• WORK TO BE COMPLETED: Only an exact repetition is needed: the lines from the start of the listing below through the line that contains "Screen dimensions: 509x423", pictures omitted.

• INFORMATION SHOWN:
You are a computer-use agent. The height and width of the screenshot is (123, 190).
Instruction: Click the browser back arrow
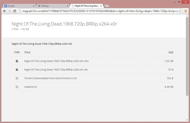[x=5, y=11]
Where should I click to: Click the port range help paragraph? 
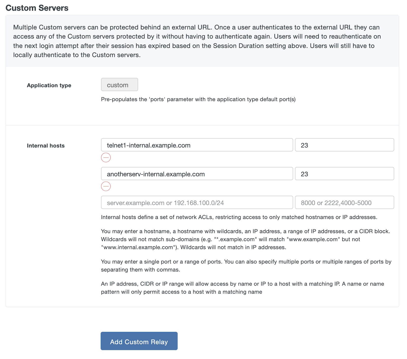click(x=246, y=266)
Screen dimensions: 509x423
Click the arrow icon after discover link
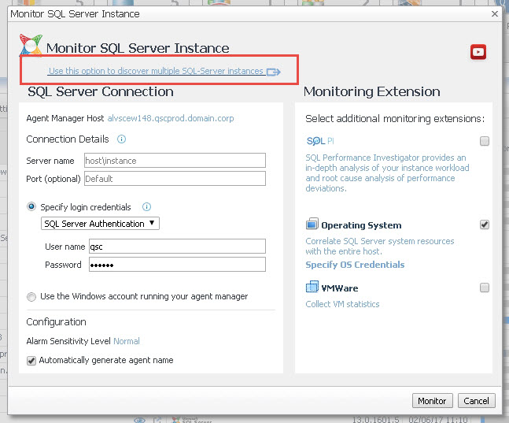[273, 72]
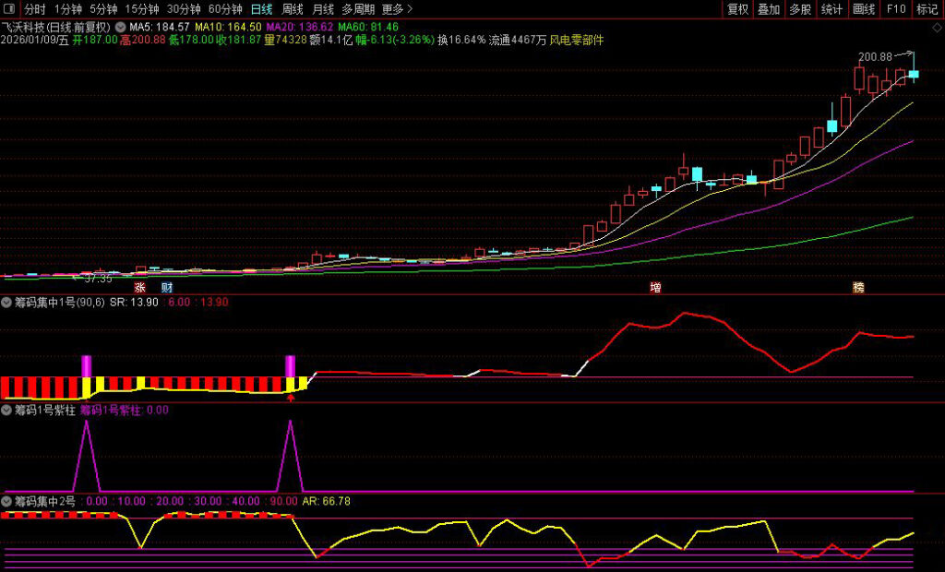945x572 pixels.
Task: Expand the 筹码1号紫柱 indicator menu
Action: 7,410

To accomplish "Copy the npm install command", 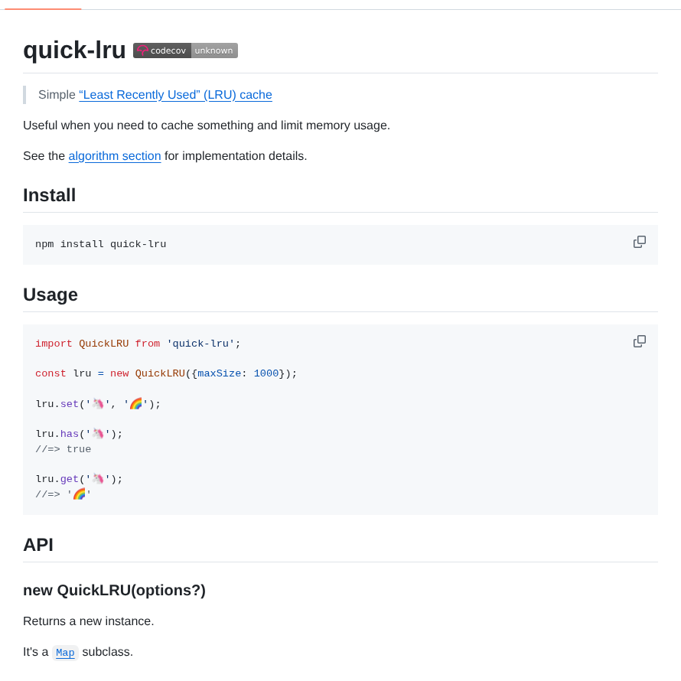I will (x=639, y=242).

• SOLUTION TO THE PROBLEM:
You are a computer-use agent. The height and width of the screenshot is (123, 190).
Instruction: Click the browser back arrow
[x=5, y=11]
Where should I click to: Click the port range help paragraph? 
click(x=246, y=266)
Screen dimensions: 509x423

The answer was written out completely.